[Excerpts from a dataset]
━━━━━━━━

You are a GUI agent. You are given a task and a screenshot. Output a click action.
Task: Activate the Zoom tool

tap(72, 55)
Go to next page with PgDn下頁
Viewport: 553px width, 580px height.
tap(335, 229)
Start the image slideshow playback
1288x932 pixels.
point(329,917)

━━━━━━━━

■ WORK TASK ■
Please copy each record shown above exactly.

■ COMPLETED TASK ■
You are a GUI agent. You are given a task and a screenshot. Output a click action.
Task: Activate the Zoom tool

tap(72, 55)
Go to next page with PgDn下頁
Viewport: 553px width, 580px height.
tap(335, 229)
Start the image slideshow playback
1288x932 pixels.
point(329,917)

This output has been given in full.